Le succès est devenu une valeur qui vient influencer le jugement esthétique. Entre moi qui n’avais aucun succès et Louis Cane, qui en avait au début des années 1970, il n’y avait pas une différence énorme. Aujourd’hui, entre, disons, Bernard Joisten et Pierre Huyghe, elle est incommensurable. La carrière, le succès sont devenus des valeurs ajoutées et la liste des galeries est là pour « prouver qu’on est bon ». On en est arrivé à montrer une liste d’expos pour cacher des oeuvres. Il est de notre responsabilité de prendre également des chemins de traverse, sans démagogie, juste pour user de notre liberté. Nous avons encore la chance d’avoir le « Final Cut ». Lorsque j’ai fait mon exposition au musée d’Art moderne de la Ville de Paris, il y a deux ans, j’ai pu décider de la forme du catalogue, du graphisme, de l’affiche. Il n’y a pas un domaine où on puisse le faire, sans se faire coller un directeur artistique.

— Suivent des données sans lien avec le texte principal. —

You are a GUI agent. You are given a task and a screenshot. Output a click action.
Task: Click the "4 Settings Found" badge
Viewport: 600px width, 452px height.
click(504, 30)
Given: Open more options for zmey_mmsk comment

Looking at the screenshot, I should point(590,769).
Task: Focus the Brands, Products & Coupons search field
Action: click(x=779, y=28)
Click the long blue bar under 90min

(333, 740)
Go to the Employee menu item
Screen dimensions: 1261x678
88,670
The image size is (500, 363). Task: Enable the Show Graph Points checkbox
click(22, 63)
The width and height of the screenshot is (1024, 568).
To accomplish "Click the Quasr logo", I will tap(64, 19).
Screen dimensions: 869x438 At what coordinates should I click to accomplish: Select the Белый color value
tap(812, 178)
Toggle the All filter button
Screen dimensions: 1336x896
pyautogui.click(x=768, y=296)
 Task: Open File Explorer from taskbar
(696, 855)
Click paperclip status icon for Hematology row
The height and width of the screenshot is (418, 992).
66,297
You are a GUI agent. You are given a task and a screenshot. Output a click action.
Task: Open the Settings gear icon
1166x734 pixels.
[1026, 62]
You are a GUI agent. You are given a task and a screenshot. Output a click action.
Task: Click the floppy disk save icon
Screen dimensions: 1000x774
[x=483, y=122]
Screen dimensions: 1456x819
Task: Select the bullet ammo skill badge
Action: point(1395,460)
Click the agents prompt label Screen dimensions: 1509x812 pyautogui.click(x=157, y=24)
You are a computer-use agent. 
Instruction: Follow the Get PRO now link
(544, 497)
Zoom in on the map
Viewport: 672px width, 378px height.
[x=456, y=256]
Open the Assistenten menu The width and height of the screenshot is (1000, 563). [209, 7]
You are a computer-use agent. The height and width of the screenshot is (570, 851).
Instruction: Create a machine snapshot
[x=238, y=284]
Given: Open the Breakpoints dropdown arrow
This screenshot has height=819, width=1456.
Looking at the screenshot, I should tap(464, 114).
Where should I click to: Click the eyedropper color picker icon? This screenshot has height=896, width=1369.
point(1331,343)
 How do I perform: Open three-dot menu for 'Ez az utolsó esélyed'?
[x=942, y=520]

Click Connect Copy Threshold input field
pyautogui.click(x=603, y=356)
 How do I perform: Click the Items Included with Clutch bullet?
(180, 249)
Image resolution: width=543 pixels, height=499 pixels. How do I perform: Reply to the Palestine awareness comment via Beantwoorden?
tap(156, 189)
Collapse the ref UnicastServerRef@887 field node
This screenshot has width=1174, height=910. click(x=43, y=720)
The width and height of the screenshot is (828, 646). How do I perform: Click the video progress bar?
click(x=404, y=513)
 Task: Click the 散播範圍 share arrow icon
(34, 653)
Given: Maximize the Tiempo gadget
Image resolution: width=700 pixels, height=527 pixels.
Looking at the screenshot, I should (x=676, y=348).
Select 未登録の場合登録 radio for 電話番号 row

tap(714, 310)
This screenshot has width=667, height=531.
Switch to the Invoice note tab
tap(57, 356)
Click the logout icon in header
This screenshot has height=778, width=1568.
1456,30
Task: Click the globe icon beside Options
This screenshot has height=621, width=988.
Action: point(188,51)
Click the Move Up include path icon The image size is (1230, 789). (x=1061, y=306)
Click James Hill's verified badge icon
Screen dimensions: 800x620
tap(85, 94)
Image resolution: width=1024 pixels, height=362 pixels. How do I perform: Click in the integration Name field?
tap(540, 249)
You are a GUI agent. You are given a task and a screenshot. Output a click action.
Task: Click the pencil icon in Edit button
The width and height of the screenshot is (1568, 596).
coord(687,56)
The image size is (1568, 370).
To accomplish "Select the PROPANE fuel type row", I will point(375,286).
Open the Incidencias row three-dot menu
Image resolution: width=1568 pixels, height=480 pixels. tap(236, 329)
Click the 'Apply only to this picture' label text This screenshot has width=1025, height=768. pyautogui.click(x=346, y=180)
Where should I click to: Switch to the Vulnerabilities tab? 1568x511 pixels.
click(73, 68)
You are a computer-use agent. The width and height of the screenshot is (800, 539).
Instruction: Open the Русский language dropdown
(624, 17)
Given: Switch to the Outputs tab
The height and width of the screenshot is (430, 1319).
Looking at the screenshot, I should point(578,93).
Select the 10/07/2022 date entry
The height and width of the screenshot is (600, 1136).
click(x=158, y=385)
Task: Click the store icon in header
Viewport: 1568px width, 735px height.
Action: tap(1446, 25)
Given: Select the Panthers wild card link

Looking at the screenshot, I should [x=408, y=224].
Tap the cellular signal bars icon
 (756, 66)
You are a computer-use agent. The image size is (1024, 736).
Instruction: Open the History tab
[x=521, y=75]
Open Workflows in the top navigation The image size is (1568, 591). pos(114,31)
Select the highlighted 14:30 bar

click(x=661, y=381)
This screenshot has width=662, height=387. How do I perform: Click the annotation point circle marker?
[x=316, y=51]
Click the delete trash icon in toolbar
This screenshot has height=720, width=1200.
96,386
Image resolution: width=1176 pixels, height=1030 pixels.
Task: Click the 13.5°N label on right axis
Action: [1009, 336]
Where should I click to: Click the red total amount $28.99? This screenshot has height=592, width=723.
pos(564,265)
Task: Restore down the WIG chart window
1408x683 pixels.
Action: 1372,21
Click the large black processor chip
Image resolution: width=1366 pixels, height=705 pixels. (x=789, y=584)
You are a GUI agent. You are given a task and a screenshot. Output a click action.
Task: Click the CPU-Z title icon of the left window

Quand on vous demande, « vous êtes artiste, qu’est-ce que vous faites ? »
Généralement, la question est : « Vous êtes abstrait ou figuratif ? » Je dis figuratif. Il faut des réponses toutes faites, alors je dis que je peins des pianos, ou que je renouvelle la peinture en tube, avec des tubes de néon. Mais lorsque je dis que je peins en blanc des Frigidaire blancs, je perds mon public et les sièges se vident.

Interview publiée avec l’aimable autorisation de Libération, parue dans le numéro du 24 juillet 2004.

Note
1. Comment deux fabricants interprètent la même nuance de couleur.